Ramaswamy had announced his candidacy at the end of February in a video ticking the boxes of the national imagination. Much of his message focused on American identity. His main crusade consists in slaying the cult of differences, the famous “wokism” which would have alienated Americans from each other. Of an absolute liberal classicism, Vivek also attacks the Federal Reserve, of which he wants to dismiss 90% of the workforce.
One of his proposals is to raise the legal voting age from 18 to 25. Americans aged 18 could still participate in the elections provided they pass a civics test – like an immigrant applying for naturalization – or serve six months in the army or emergency services. Vivek plans to cut military aid to Israel, forgetting that it is essentially a disguised subsidy to American industry. He also promises a curious “strategic clarity” on Taiwan: he pledges to defend the island against any Chinese invasion, but only until 2028, when the United States would achieve self-sufficiency in semiconductors. As for Ukraine, the entrepreneur will oppose its candidacy for NATO. He plans to give Russia part of the Donbass it occupies.
Among voters who are at least considering supporting a candidate other than Mr. Trump, approximately 50% have indicated that they were watching the debate. This suggests that there is potential for a surge in support for any participating candidates who can connect with viewers during the debates.

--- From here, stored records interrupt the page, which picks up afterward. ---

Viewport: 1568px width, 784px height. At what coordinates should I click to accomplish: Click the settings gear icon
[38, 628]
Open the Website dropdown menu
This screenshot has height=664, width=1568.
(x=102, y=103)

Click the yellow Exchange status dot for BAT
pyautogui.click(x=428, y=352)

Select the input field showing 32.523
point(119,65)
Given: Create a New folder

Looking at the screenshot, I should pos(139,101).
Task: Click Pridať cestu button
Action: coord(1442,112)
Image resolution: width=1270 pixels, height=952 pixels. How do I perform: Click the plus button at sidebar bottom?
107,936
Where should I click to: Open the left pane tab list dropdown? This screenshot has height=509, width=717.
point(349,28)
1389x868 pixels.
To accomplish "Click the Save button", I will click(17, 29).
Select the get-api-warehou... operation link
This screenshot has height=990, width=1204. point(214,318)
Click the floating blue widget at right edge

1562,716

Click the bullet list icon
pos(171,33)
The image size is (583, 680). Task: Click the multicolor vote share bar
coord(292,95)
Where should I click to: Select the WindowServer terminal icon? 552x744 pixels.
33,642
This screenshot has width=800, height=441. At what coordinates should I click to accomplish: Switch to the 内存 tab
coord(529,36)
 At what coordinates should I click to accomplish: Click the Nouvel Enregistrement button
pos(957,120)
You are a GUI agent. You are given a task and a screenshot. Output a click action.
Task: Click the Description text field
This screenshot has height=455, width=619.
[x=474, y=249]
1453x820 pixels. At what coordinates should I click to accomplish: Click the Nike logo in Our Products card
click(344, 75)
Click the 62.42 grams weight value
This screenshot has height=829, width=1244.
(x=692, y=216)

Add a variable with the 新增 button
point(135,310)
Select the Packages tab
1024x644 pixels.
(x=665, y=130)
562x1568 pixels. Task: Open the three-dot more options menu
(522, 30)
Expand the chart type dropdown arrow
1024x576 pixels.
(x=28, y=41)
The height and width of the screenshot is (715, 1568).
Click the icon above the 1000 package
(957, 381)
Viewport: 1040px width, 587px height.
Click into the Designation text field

Historically, strong debate performances have often had a positive impact on candidates’ standings. For instance, during the 2016 Republican election cycle, support for Mr. Trump increased from approximately 24% on the day of the first debate to just over 30% by the time of the second debate. Another candidate, neurosurgeon Ben Carson, experienced an even more significant rise in opinion polls, jumping from 5.8% on the day of the first debate to about 20% by the time of the second debate.
However, whether any such surge in support will be sufficient to surpass Mr. Trump’s lead remains uncertain.